■ **BRIEF**:
Each record beneath this sentence is to be transcribed exactly as it reads.

(Collected data)
◇ ◇ ◇

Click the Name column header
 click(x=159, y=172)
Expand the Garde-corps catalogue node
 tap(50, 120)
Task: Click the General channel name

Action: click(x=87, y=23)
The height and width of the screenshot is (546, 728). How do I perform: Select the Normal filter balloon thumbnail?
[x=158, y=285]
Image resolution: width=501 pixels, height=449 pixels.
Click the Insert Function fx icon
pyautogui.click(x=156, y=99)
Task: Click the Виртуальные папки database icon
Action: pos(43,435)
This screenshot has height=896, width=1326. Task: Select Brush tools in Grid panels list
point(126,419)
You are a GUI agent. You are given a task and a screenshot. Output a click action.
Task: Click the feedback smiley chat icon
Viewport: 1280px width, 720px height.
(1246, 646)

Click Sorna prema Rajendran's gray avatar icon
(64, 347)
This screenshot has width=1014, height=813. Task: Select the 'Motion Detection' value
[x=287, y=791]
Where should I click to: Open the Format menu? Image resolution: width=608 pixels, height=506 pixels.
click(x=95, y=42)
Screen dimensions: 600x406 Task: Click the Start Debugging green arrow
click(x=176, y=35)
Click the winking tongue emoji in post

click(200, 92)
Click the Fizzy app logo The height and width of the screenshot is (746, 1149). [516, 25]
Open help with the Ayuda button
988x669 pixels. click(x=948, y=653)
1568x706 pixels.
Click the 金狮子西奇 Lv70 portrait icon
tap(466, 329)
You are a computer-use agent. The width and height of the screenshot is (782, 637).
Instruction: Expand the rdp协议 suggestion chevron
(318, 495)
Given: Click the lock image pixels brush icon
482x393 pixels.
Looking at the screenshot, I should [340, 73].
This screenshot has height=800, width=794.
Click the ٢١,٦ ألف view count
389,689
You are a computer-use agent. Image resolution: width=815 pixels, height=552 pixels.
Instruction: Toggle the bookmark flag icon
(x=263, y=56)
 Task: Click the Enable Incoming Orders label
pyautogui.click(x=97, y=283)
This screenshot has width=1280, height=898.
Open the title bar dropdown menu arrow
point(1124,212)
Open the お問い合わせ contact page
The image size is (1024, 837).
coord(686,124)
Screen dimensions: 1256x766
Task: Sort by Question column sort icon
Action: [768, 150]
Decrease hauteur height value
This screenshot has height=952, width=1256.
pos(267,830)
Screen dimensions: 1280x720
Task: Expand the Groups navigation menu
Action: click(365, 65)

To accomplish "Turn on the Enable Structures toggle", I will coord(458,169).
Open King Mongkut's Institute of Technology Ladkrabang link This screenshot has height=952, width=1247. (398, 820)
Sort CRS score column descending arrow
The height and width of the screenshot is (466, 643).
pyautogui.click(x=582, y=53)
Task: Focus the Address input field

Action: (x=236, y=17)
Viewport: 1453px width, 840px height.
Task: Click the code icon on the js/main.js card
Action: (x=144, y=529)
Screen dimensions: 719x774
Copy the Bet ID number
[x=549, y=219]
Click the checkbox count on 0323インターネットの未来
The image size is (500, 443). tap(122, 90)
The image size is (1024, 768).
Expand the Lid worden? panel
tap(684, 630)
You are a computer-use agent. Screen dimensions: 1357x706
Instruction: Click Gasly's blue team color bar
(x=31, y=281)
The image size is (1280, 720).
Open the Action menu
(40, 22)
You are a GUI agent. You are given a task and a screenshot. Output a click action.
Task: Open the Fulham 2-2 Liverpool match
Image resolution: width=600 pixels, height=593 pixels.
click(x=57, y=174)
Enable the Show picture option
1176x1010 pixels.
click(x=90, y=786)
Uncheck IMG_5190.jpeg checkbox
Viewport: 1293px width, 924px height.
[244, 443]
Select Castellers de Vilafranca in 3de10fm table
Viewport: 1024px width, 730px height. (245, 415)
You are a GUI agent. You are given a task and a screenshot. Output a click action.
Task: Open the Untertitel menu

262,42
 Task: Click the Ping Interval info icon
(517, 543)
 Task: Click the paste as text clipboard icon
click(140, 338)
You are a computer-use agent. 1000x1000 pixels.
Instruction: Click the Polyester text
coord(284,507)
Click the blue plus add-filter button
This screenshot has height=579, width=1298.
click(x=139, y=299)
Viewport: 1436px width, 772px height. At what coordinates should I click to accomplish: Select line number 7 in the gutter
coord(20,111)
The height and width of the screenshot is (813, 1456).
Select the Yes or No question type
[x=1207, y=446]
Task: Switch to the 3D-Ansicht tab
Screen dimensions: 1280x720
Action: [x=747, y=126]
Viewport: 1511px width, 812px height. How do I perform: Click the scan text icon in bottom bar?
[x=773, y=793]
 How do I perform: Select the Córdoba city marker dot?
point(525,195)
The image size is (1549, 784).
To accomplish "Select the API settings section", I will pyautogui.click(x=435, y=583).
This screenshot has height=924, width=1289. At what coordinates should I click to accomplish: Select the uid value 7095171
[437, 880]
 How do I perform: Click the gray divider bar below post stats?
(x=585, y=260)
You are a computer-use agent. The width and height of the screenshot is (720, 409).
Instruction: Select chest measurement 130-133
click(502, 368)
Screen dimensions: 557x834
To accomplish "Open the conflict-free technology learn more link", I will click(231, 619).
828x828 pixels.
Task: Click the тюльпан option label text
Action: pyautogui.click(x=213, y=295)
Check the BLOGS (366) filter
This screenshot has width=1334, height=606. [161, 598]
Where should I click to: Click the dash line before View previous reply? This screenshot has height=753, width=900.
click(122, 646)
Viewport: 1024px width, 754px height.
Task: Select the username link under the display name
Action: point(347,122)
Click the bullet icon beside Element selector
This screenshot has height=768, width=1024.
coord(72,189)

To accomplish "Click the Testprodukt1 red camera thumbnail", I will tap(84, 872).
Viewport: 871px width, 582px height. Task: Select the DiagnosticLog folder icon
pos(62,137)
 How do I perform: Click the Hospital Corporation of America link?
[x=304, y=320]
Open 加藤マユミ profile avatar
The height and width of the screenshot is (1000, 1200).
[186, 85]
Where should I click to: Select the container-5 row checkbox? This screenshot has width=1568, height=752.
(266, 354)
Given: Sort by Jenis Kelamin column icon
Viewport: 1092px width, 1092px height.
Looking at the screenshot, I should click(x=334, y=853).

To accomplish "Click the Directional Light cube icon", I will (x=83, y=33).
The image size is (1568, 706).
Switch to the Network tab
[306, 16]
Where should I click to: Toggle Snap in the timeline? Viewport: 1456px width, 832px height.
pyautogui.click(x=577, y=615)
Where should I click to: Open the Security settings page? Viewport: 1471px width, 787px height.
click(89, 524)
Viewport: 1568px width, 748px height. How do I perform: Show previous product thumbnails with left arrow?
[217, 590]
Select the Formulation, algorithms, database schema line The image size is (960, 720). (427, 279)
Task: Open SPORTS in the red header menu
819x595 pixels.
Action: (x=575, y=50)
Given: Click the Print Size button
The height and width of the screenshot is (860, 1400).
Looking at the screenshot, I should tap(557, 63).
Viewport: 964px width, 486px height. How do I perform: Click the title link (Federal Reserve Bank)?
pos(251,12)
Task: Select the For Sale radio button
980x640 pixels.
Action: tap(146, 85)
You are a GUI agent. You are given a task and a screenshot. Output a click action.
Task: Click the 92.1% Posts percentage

◇ ◇ ◇

■ **RESULT OF THE EXERCISE**:
Click the Name column header
 click(x=159, y=172)
Expand the Garde-corps catalogue node
 tap(50, 120)
Task: Click the General channel name

Action: click(x=87, y=23)
The height and width of the screenshot is (546, 728). How do I perform: Select the Normal filter balloon thumbnail?
[x=158, y=285]
Image resolution: width=501 pixels, height=449 pixels.
Click the Insert Function fx icon
pyautogui.click(x=156, y=99)
Task: Click the Виртуальные папки database icon
Action: pos(43,435)
This screenshot has height=896, width=1326. Task: Select Brush tools in Grid panels list
point(126,419)
You are a GUI agent. You are given a task and a screenshot. Output a click action.
Task: Click the feedback smiley chat icon
Viewport: 1280px width, 720px height.
(1246, 646)

Click Sorna prema Rajendran's gray avatar icon
(64, 347)
This screenshot has width=1014, height=813. Task: Select the 'Motion Detection' value
[x=287, y=791]
Where should I click to: Open the Format menu? Image resolution: width=608 pixels, height=506 pixels.
click(x=95, y=42)
Screen dimensions: 600x406 Task: Click the Start Debugging green arrow
click(x=176, y=35)
Click the winking tongue emoji in post

click(200, 92)
Click the Fizzy app logo The height and width of the screenshot is (746, 1149). [516, 25]
Open help with the Ayuda button
988x669 pixels. click(x=948, y=653)
1568x706 pixels.
Click the 金狮子西奇 Lv70 portrait icon
tap(466, 329)
You are a computer-use agent. The width and height of the screenshot is (782, 637).
Instruction: Expand the rdp协议 suggestion chevron
(318, 495)
Given: Click the lock image pixels brush icon
482x393 pixels.
Looking at the screenshot, I should [340, 73].
This screenshot has height=800, width=794.
Click the ٢١,٦ ألف view count
389,689
You are a computer-use agent. Image resolution: width=815 pixels, height=552 pixels.
Instruction: Toggle the bookmark flag icon
(x=263, y=56)
 Task: Click the Enable Incoming Orders label
pyautogui.click(x=97, y=283)
This screenshot has width=1280, height=898.
Open the title bar dropdown menu arrow
point(1124,212)
Open the お問い合わせ contact page
The image size is (1024, 837).
coord(686,124)
Screen dimensions: 1256x766
Task: Sort by Question column sort icon
Action: [768, 150]
Decrease hauteur height value
This screenshot has height=952, width=1256.
pos(267,830)
Screen dimensions: 1280x720
Task: Expand the Groups navigation menu
Action: click(365, 65)

To accomplish "Turn on the Enable Structures toggle", I will coord(458,169).
Open King Mongkut's Institute of Technology Ladkrabang link This screenshot has height=952, width=1247. (398, 820)
Sort CRS score column descending arrow
The height and width of the screenshot is (466, 643).
pyautogui.click(x=582, y=53)
Task: Focus the Address input field

Action: (x=236, y=17)
Viewport: 1453px width, 840px height.
Task: Click the code icon on the js/main.js card
Action: (x=144, y=529)
Screen dimensions: 719x774
Copy the Bet ID number
[x=549, y=219]
Click the checkbox count on 0323インターネットの未来
The image size is (500, 443). tap(122, 90)
The image size is (1024, 768).
Expand the Lid worden? panel
tap(684, 630)
You are a computer-use agent. Screen dimensions: 1357x706
Instruction: Click Gasly's blue team color bar
(x=31, y=281)
The image size is (1280, 720).
Open the Action menu
(40, 22)
You are a GUI agent. You are given a task and a screenshot. Output a click action.
Task: Open the Fulham 2-2 Liverpool match
Image resolution: width=600 pixels, height=593 pixels.
click(x=57, y=174)
Enable the Show picture option
1176x1010 pixels.
click(x=90, y=786)
Uncheck IMG_5190.jpeg checkbox
Viewport: 1293px width, 924px height.
[244, 443]
Select Castellers de Vilafranca in 3de10fm table
Viewport: 1024px width, 730px height. (245, 415)
You are a GUI agent. You are given a task and a screenshot. Output a click action.
Task: Open the Untertitel menu

262,42
 Task: Click the Ping Interval info icon
(517, 543)
 Task: Click the paste as text clipboard icon
click(140, 338)
You are a computer-use agent. 1000x1000 pixels.
Instruction: Click the Polyester text
coord(284,507)
Click the blue plus add-filter button
This screenshot has height=579, width=1298.
click(x=139, y=299)
Viewport: 1436px width, 772px height. At what coordinates should I click to accomplish: Select line number 7 in the gutter
coord(20,111)
The height and width of the screenshot is (813, 1456).
Select the Yes or No question type
[x=1207, y=446]
Task: Switch to the 3D-Ansicht tab
Screen dimensions: 1280x720
Action: [x=747, y=126]
Viewport: 1511px width, 812px height. How do I perform: Click the scan text icon in bottom bar?
[x=773, y=793]
 How do I perform: Select the Córdoba city marker dot?
point(525,195)
The image size is (1549, 784).
To accomplish "Select the API settings section", I will pyautogui.click(x=435, y=583).
This screenshot has height=924, width=1289. At what coordinates should I click to accomplish: Select the uid value 7095171
[437, 880]
 How do I perform: Click the gray divider bar below post stats?
(x=585, y=260)
You are a computer-use agent. The width and height of the screenshot is (720, 409).
Instruction: Select chest measurement 130-133
click(502, 368)
Screen dimensions: 557x834
To accomplish "Open the conflict-free technology learn more link", I will click(231, 619).
828x828 pixels.
Task: Click the тюльпан option label text
Action: pyautogui.click(x=213, y=295)
Check the BLOGS (366) filter
This screenshot has width=1334, height=606. [161, 598]
Where should I click to: Click the dash line before View previous reply? This screenshot has height=753, width=900.
click(122, 646)
Viewport: 1024px width, 754px height.
Task: Select the username link under the display name
Action: point(347,122)
Click the bullet icon beside Element selector
This screenshot has height=768, width=1024.
coord(72,189)

To accomplish "Click the Testprodukt1 red camera thumbnail", I will tap(84, 872).
Viewport: 871px width, 582px height. Task: Select the DiagnosticLog folder icon
pos(62,137)
 How do I perform: Click the Hospital Corporation of America link?
[x=304, y=320]
Open 加藤マユミ profile avatar
The height and width of the screenshot is (1000, 1200).
[186, 85]
Where should I click to: Select the container-5 row checkbox? This screenshot has width=1568, height=752.
(266, 354)
Given: Sort by Jenis Kelamin column icon
Viewport: 1092px width, 1092px height.
Looking at the screenshot, I should click(x=334, y=853).

To accomplish "Click the Directional Light cube icon", I will (x=83, y=33).
The image size is (1568, 706).
Switch to the Network tab
[306, 16]
Where should I click to: Toggle Snap in the timeline? Viewport: 1456px width, 832px height.
pyautogui.click(x=577, y=615)
Where should I click to: Open the Security settings page? Viewport: 1471px width, 787px height.
click(89, 524)
Viewport: 1568px width, 748px height. How do I perform: Show previous product thumbnails with left arrow?
[217, 590]
Select the Formulation, algorithms, database schema line The image size is (960, 720). (427, 279)
Task: Open SPORTS in the red header menu
819x595 pixels.
Action: (x=575, y=50)
Given: Click the Print Size button
The height and width of the screenshot is (860, 1400).
Looking at the screenshot, I should tap(557, 63).
Viewport: 964px width, 486px height. How do I perform: Click the title link (Federal Reserve Bank)?
pos(251,12)
Task: Select the For Sale radio button
980x640 pixels.
Action: tap(146, 85)
You are a GUI agent. You are given a task and a screenshot. Output a click action.
Task: Click the 92.1% Posts percentage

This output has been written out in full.